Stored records
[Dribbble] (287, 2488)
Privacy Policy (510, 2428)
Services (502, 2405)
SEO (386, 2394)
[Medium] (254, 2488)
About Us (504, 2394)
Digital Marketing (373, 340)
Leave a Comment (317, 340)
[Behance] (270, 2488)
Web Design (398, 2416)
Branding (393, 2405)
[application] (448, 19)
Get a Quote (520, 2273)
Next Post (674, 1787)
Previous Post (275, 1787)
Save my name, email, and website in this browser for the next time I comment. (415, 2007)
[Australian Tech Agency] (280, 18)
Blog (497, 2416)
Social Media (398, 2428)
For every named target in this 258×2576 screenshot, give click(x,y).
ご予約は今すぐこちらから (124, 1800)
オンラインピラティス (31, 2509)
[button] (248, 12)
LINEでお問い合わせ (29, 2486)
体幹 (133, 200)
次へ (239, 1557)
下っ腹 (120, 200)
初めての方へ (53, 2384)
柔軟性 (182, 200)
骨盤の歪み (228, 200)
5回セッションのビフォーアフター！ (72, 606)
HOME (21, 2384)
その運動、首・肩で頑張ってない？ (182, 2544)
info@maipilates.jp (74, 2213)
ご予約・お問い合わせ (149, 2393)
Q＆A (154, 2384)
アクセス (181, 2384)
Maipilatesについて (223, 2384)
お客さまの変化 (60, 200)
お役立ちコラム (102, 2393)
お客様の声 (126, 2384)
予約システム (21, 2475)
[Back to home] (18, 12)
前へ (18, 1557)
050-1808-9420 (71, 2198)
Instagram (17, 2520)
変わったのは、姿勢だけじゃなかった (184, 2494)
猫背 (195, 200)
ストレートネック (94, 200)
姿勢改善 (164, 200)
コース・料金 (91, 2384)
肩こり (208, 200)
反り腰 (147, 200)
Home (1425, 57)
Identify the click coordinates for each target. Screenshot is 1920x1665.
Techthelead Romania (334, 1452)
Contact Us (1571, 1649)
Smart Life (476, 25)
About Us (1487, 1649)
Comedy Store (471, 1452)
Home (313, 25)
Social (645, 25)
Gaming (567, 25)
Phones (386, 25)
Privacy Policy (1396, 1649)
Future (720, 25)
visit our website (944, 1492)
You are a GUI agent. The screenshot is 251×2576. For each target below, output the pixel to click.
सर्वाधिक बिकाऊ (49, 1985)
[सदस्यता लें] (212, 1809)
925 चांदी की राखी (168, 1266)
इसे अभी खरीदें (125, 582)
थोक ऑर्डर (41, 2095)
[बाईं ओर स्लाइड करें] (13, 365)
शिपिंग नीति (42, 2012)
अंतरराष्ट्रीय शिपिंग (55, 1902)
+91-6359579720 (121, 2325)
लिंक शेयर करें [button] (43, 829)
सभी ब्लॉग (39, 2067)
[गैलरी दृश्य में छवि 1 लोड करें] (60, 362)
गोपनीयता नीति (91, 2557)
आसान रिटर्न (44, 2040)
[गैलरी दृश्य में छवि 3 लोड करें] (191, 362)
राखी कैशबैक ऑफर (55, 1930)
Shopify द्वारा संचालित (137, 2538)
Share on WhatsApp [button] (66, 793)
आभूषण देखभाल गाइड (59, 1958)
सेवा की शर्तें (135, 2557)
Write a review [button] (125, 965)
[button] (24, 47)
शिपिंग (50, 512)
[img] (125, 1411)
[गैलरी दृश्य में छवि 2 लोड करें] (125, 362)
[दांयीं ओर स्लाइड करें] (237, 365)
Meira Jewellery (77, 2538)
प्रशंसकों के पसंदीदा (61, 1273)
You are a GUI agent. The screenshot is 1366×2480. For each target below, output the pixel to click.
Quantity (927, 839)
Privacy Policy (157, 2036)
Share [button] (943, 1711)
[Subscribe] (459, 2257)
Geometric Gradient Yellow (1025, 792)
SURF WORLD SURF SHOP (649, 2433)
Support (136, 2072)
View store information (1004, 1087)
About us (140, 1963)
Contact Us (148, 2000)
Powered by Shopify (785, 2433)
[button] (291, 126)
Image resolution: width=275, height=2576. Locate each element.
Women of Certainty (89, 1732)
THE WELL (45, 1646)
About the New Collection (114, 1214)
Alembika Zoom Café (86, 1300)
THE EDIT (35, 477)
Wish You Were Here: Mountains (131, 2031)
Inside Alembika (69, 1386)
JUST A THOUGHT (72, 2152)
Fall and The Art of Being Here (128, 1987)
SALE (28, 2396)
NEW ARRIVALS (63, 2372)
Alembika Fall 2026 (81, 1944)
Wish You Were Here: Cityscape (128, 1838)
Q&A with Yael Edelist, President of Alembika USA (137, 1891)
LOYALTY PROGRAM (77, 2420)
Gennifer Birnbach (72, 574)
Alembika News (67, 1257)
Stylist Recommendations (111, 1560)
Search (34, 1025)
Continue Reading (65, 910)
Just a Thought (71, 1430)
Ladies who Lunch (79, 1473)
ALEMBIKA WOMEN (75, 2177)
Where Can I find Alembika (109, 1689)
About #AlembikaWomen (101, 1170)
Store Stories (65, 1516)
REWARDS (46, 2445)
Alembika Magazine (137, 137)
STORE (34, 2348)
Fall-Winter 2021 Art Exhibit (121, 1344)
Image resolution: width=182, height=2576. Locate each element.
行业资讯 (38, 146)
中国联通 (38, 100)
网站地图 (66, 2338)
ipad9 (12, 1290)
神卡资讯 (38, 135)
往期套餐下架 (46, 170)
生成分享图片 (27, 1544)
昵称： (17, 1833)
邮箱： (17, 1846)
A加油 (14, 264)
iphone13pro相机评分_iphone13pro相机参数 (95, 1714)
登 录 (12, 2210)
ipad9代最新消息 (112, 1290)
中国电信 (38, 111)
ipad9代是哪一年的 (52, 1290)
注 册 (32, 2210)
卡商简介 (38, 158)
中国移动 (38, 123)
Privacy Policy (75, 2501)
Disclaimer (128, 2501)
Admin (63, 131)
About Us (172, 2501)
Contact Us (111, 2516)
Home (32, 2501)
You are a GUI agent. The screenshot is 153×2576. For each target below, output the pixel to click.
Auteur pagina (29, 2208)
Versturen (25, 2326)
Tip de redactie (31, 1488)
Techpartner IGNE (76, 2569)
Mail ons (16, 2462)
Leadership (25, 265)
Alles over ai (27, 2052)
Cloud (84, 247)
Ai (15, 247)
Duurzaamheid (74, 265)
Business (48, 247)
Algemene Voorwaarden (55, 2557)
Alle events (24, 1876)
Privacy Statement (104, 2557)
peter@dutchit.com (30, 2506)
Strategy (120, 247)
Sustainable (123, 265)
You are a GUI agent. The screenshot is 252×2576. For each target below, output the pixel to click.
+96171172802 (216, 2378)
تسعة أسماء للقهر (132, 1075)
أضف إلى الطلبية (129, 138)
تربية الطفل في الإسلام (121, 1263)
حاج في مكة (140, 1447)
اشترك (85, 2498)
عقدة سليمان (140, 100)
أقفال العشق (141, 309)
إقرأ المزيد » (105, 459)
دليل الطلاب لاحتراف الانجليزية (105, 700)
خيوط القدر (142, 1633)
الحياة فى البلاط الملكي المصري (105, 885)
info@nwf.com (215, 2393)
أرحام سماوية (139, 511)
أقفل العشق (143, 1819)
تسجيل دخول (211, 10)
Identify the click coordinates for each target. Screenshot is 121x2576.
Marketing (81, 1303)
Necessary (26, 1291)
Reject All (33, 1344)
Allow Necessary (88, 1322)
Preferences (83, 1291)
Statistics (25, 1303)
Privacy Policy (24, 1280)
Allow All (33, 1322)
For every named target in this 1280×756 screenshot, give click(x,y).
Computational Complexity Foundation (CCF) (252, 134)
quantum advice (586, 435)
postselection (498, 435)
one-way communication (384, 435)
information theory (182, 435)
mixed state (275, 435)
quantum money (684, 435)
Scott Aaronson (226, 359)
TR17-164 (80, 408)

Aim of the task: Reproduce all of the entries word for word. Omit nothing.

Solution:
[Dribbble] (287, 2488)
Privacy Policy (510, 2428)
Services (502, 2405)
SEO (386, 2394)
[Medium] (254, 2488)
About Us (504, 2394)
Digital Marketing (373, 340)
Leave a Comment (317, 340)
[Behance] (270, 2488)
Web Design (398, 2416)
Branding (393, 2405)
[application] (448, 19)
Get a Quote (520, 2273)
Next Post (674, 1787)
Previous Post (275, 1787)
Save my name, email, and website in this browser for the next time I comment. (415, 2007)
[Australian Tech Agency] (280, 18)
Blog (497, 2416)
Social Media (398, 2428)
For every named target in this 258×2576 screenshot, give click(x,y).
ご予約は今すぐこちらから (124, 1800)
オンラインピラティス (31, 2509)
[button] (248, 12)
LINEでお問い合わせ (29, 2486)
体幹 (133, 200)
次へ (239, 1557)
下っ腹 (120, 200)
初めての方へ (53, 2384)
柔軟性 (182, 200)
骨盤の歪み (228, 200)
5回セッションのビフォーアフター！ (72, 606)
HOME (21, 2384)
その運動、首・肩で頑張ってない？ (182, 2544)
info@maipilates.jp (74, 2213)
ご予約・お問い合わせ (149, 2393)
Q＆A (154, 2384)
アクセス (181, 2384)
Maipilatesについて (223, 2384)
お客さまの変化 (60, 200)
お役立ちコラム (102, 2393)
お客様の声 (126, 2384)
予約システム (21, 2475)
[Back to home] (18, 12)
前へ (18, 1557)
050-1808-9420 (71, 2198)
Instagram (17, 2520)
変わったのは、姿勢だけじゃなかった (184, 2494)
猫背 (195, 200)
ストレートネック (94, 200)
姿勢改善 (164, 200)
コース・料金 (91, 2384)
肩こり (208, 200)
反り腰 (147, 200)
Home (1425, 57)
Identify the click coordinates for each target. Screenshot is 1920x1665.
Techthelead Romania (334, 1452)
Contact Us (1571, 1649)
Smart Life (476, 25)
About Us (1487, 1649)
Comedy Store (471, 1452)
Home (313, 25)
Social (645, 25)
Gaming (567, 25)
Phones (386, 25)
Privacy Policy (1396, 1649)
Future (720, 25)
visit our website (944, 1492)
You are a GUI agent. The screenshot is 251×2576. For each target below, output the pixel to click.
सर्वाधिक बिकाऊ (49, 1985)
[सदस्यता लें] (212, 1809)
925 चांदी की राखी (168, 1266)
इसे अभी खरीदें (125, 582)
थोक ऑर्डर (41, 2095)
[बाईं ओर स्लाइड करें] (13, 365)
शिपिंग नीति (42, 2012)
अंतरराष्ट्रीय शिपिंग (55, 1902)
+91-6359579720 (121, 2325)
लिंक शेयर करें [button] (43, 829)
सभी ब्लॉग (39, 2067)
[गैलरी दृश्य में छवि 1 लोड करें] (60, 362)
गोपनीयता नीति (91, 2557)
आसान रिटर्न (44, 2040)
[गैलरी दृश्य में छवि 3 लोड करें] (191, 362)
राखी कैशबैक ऑफर (55, 1930)
Shopify द्वारा संचालित (137, 2538)
Share on WhatsApp [button] (66, 793)
आभूषण देखभाल गाइड (59, 1958)
सेवा की शर्तें (135, 2557)
Write a review [button] (125, 965)
[button] (24, 47)
शिपिंग (50, 512)
[img] (125, 1411)
[गैलरी दृश्य में छवि 2 लोड करें] (125, 362)
[दांयीं ओर स्लाइड करें] (237, 365)
Meira Jewellery (77, 2538)
प्रशंसकों के पसंदीदा (61, 1273)
You are a GUI agent. The screenshot is 1366×2480. For each target below, output the pixel to click.
Quantity (927, 839)
Privacy Policy (157, 2036)
Share [button] (943, 1711)
[Subscribe] (459, 2257)
Geometric Gradient Yellow (1025, 792)
SURF WORLD SURF SHOP (649, 2433)
Support (136, 2072)
View store information (1004, 1087)
About us (140, 1963)
Contact Us (148, 2000)
Powered by Shopify (785, 2433)
[button] (291, 126)
Image resolution: width=275, height=2576. Locate each element.
Women of Certainty (89, 1732)
THE WELL (45, 1646)
About the New Collection (114, 1214)
Alembika Zoom Café (86, 1300)
THE EDIT (35, 477)
Wish You Were Here: Mountains (131, 2031)
Inside Alembika (69, 1386)
JUST A THOUGHT (72, 2152)
Fall and The Art of Being Here (128, 1987)
SALE (28, 2396)
NEW ARRIVALS (63, 2372)
Alembika Fall 2026 (81, 1944)
Wish You Were Here: Cityscape (128, 1838)
Q&A with Yael Edelist, President of Alembika USA (137, 1891)
LOYALTY PROGRAM (77, 2420)
Gennifer Birnbach (72, 574)
Alembika News (67, 1257)
Stylist Recommendations (111, 1560)
Search (34, 1025)
Continue Reading (65, 910)
Just a Thought (71, 1430)
Ladies who Lunch (79, 1473)
ALEMBIKA WOMEN (75, 2177)
Where Can I find Alembika (109, 1689)
About #AlembikaWomen (101, 1170)
Store Stories (65, 1516)
REWARDS (46, 2445)
Alembika Magazine (137, 137)
STORE (34, 2348)
Fall-Winter 2021 Art Exhibit (121, 1344)
Image resolution: width=182, height=2576. Locate each element.
行业资讯 (38, 146)
中国联通 (38, 100)
网站地图 (66, 2338)
ipad9 (12, 1290)
神卡资讯 (38, 135)
往期套餐下架 (46, 170)
生成分享图片 (27, 1544)
昵称： (17, 1833)
邮箱： (17, 1846)
A加油 (14, 264)
iphone13pro相机评分_iphone13pro相机参数 (95, 1714)
登 录 (12, 2210)
ipad9代最新消息 (112, 1290)
中国电信 (38, 111)
ipad9代是哪一年的 (52, 1290)
注 册 (32, 2210)
卡商简介 (38, 158)
中国移动 (38, 123)
Privacy Policy (75, 2501)
Disclaimer (128, 2501)
Admin (63, 131)
About Us (172, 2501)
Contact Us (111, 2516)
Home (32, 2501)
You are a GUI agent. The screenshot is 153×2576. For each target below, output the pixel to click.
Auteur pagina (29, 2208)
Versturen (25, 2326)
Tip de redactie (31, 1488)
Techpartner IGNE (76, 2569)
Mail ons (16, 2462)
Leadership (25, 265)
Alles over ai (27, 2052)
Cloud (84, 247)
Ai (15, 247)
Duurzaamheid (74, 265)
Business (48, 247)
Algemene Voorwaarden (55, 2557)
Alle events (24, 1876)
Privacy Statement (104, 2557)
peter@dutchit.com (30, 2506)
Strategy (120, 247)
Sustainable (123, 265)
You are a GUI agent. The screenshot is 252×2576. For each target below, output the pixel to click.
+96171172802 (216, 2378)
تسعة أسماء للقهر (132, 1075)
أضف إلى الطلبية (129, 138)
تربية الطفل في الإسلام (121, 1263)
حاج في مكة (140, 1447)
اشترك (85, 2498)
عقدة سليمان (140, 100)
أقفال العشق (141, 309)
إقرأ المزيد » (105, 459)
دليل الطلاب لاحتراف الانجليزية (105, 700)
خيوط القدر (142, 1633)
الحياة فى البلاط الملكي المصري (105, 885)
info@nwf.com (215, 2393)
أرحام سماوية (139, 511)
أقفل العشق (143, 1819)
تسجيل دخول (211, 10)
Identify the click coordinates for each target. Screenshot is 121x2576.
Marketing (81, 1303)
Necessary (26, 1291)
Reject All (33, 1344)
Allow Necessary (88, 1322)
Preferences (83, 1291)
Statistics (25, 1303)
Privacy Policy (24, 1280)
Allow All (33, 1322)
For every named target in this 1280×756 screenshot, give click(x,y).
Computational Complexity Foundation (CCF) (252, 134)
quantum advice (586, 435)
postselection (498, 435)
one-way communication (384, 435)
information theory (182, 435)
mixed state (275, 435)
quantum money (684, 435)
Scott Aaronson (226, 359)
TR17-164 (80, 408)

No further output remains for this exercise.